I'm rather surprised to see that no-one at Biased BBC has spotted the latest blatant example of Auntie's unashamed partisanship. I'm talking, of course, of the Today programme's attempt to rewrite the now-defunct European constitution.
Who have they chosen to start the task? Er, none other than arch Eurosceptic David Heathcott Amery. Surely they've also got an Europhile on board too? Someone to put the alternative side? Well, the answer to that would be no.
Another example of the BBC's flagrant right-wing and anti-European bias, I think you'll agree. Or am I missing something?
Just because they employ ONE eurosceptic to do something related to the EU in their reporting doesn't mean that they aren't still Europhiles...*
* standard response #4657
Sadly, until EVERYONE at the BBC is fired and replaced by an approved list of eurosceptic, anti-PC free-marketeers, the complaints won't stop. But then you'd just get a version of Biased BBC set up by a europhile lefty.
Personally I always found it offensive that they employed Kilroy, and always found his tone and views reprehensible. My simple solution? I didn't watch it, and got value for money out of my license fee by listening to the umpteen radio stations, using the stupidly good website, and watching the various genuinely good programmes the corporation produces.
In short - I still can't see what all the fuss is about. Don't like the BBC's news output? Fine - go and watch ITN or something. Only a tiny, tiny fraction of the license fee goes on news (and that's rapidly diminishing anyway) - and the Beeb produces something like 200 hours of programming a day across its various TV and radio stations. You've got more than enough there to get your hundred quid a year's worth.

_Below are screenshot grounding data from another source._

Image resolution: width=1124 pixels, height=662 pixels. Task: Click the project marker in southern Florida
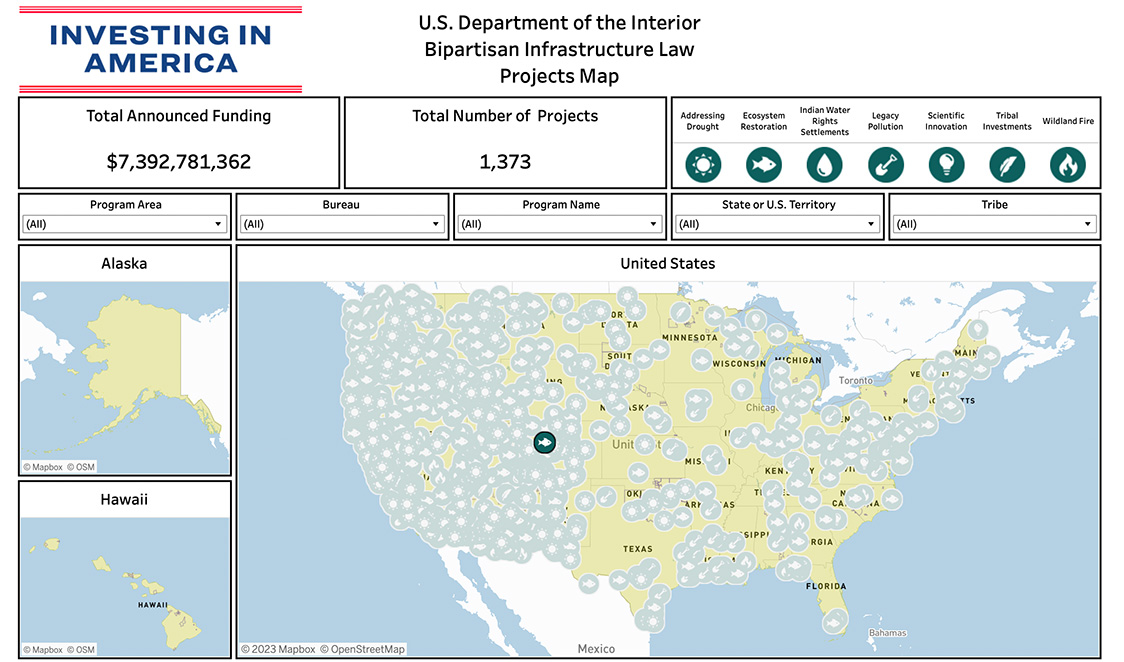(x=834, y=622)
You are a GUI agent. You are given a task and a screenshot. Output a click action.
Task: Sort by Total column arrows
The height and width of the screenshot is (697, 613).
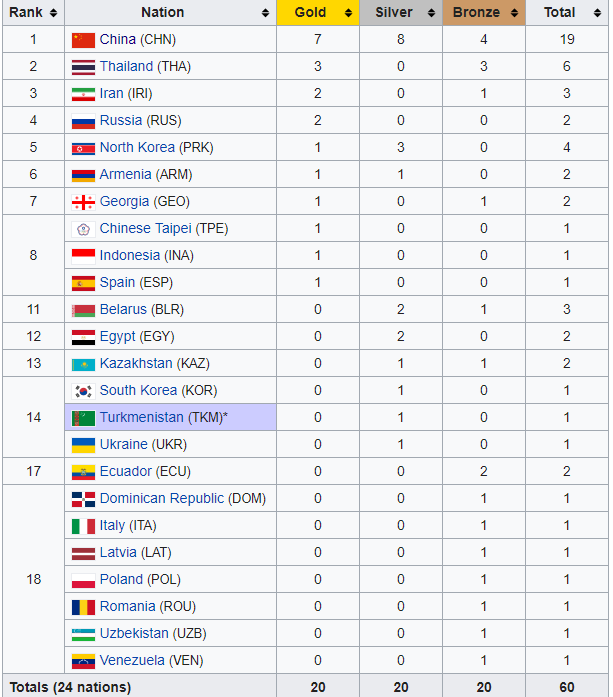[597, 13]
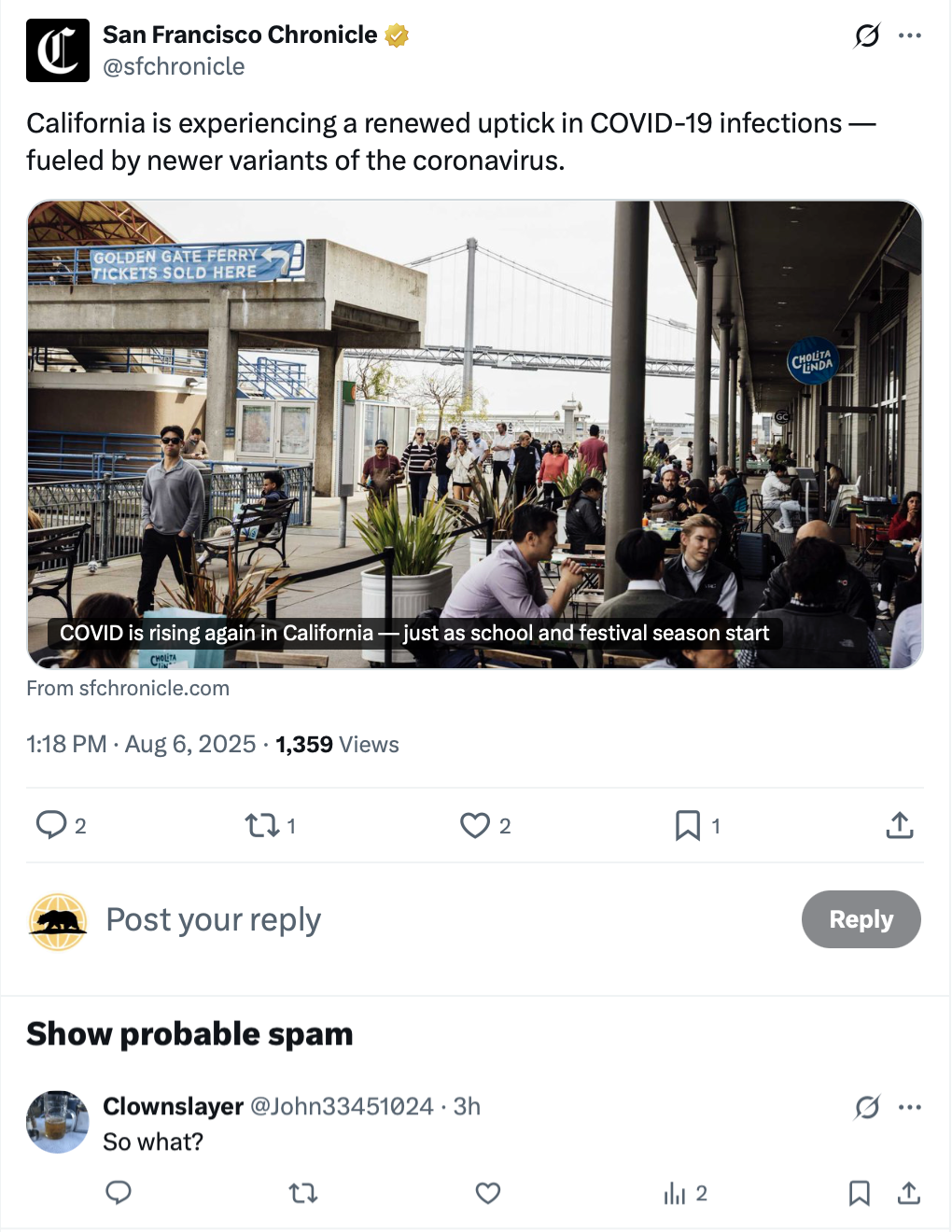View analytics on Clownslayer's reply
952x1232 pixels.
(675, 1193)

As for the complaints that no one should be forced to pay for the BBC if they don't watch it - I've not had to visit a doctor or call the police in over a year; I don't have school-age children; I've never had to have an operation (NHS or otherwise). By the same logic I should get a sizable chunk of my tax money back, because the vast majority goes on stuff I never have call to use.
What do I get out of my £100 a month Council Tax? The rubbish taken away. That's about it. For - over the course of a year - twelve times the BBC license fee. Add in Income Tax and National Insurance, God alone knows how little return I get. But that's not the point of taxation, is it?

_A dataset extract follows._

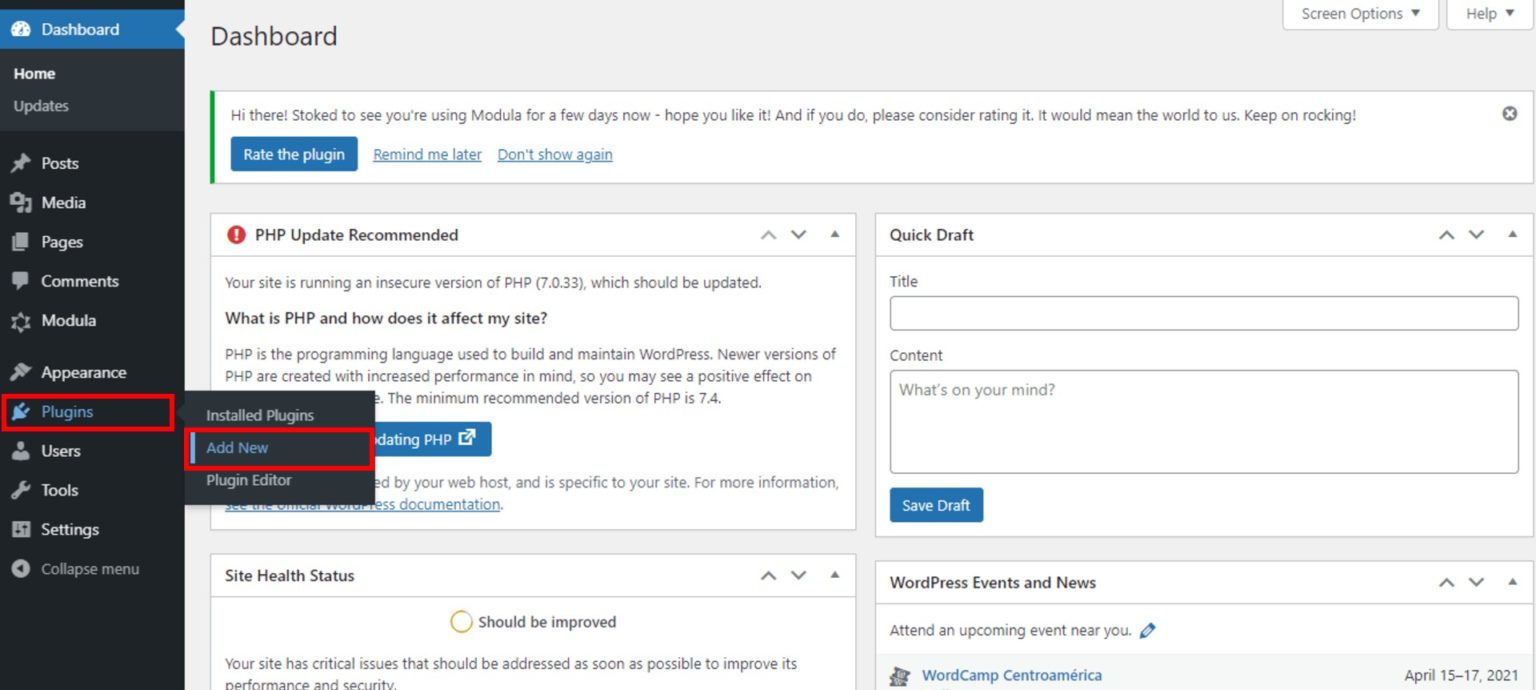
Task: Collapse the PHP Update Recommended panel
Action: point(835,235)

The anti-license fee thing - for all its high moral claims about monopolies and choice and so on (which I can see the case for, honest) - seems largely to be an objection to the very concept of state-funded anything. If so, fine - let's take it to extremes and scrap universal funding for the BBC, NHS, comprehensive schools, university funding, road maintenance, rubbish collection, street lighting, the national parks, the armed forces etc. etc. and replace them all with pay for usage instead. It'd suit me fine. But the entire country would go to shit through under-funding within six months.

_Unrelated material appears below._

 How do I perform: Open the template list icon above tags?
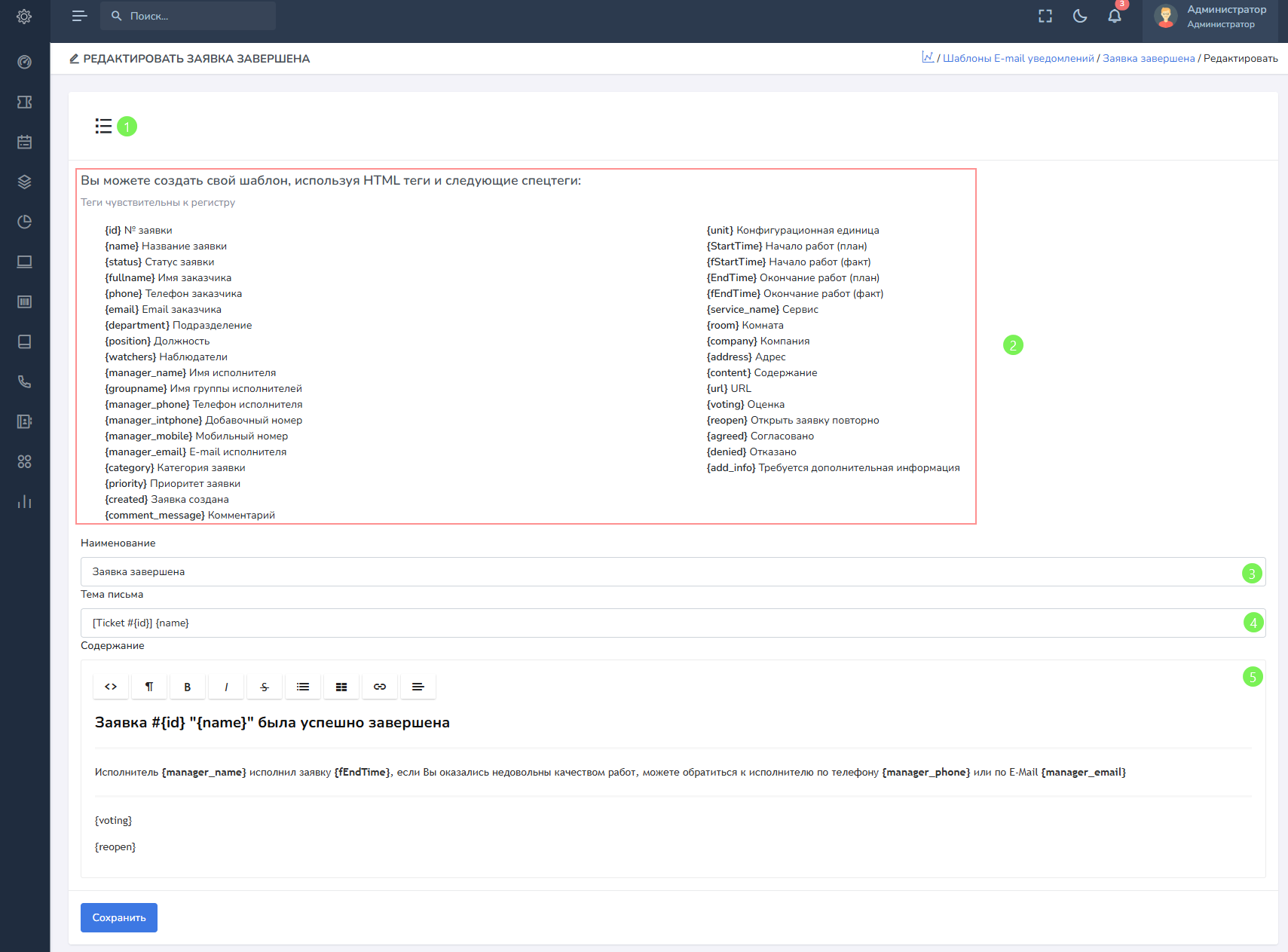click(103, 126)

Posted by: Nosemonkey | 08 June 2005 at 02:34 PM
"Sadly, until EVERYONE at the BBC is fired and replaced by an approved list of eurosceptic, anti-PC free-marketeers, the complaints won't stop."
Ah, dreaming of the day...
Incidentally, the objection to the license fee needn't be an objection to state-funded everything, although I grant you, the way it's often expressed probably is. Television broadcasting is not a public good anymore, and can be paid for directly. You might say that serving up dollops of quality culture IS a public good, which would be under-served by the market, but it is the BBC who give us Eastenders and Popstars, so permit me some scepticism. More generally, with an increasingly fragmented cultural scene, and an unwillingness to promote any commonality besides 'tolerance' and 'understanding' between 'communities', the cultural role seems pretty much a relic (sadly so, but if it is so, there's no use pretending otherwise).
Posted by: Blimpish | 09 June 2005 at 05:01 AM
We should focus on what unites us not what divides us. You think they're right wing. I think they're left. But we can agree that the licence fee should go so that we are not supporting the opposing point of view.
Splendid.
Posted by: Bishop Hill | 09 June 2005 at 11:42 AM
"If so, fine - let's take it to extremes and scrap universal funding for the BBC, NHS, comprehensive schools, university funding, road maintenance, rubbish collection, street lighting, the national parks, the armed forces etc. etc. and replace them all with pay for usage instead."
I’ll vote for you, with one slight reservation. Are you really certain that you want the guys with all the guns to have to go looking for their wages?
Posted by: Tim Worstall | 10 June 2005 at 09:32 AM
Good piece, but surely it's David Heathcoat-Amory?
Posted by: lenin | 14 June 2005 at 09:26 AM
Lenin - we're both wrong (although me more than you!). It's David Heathcoat Amory. Why blogs need sub-editors.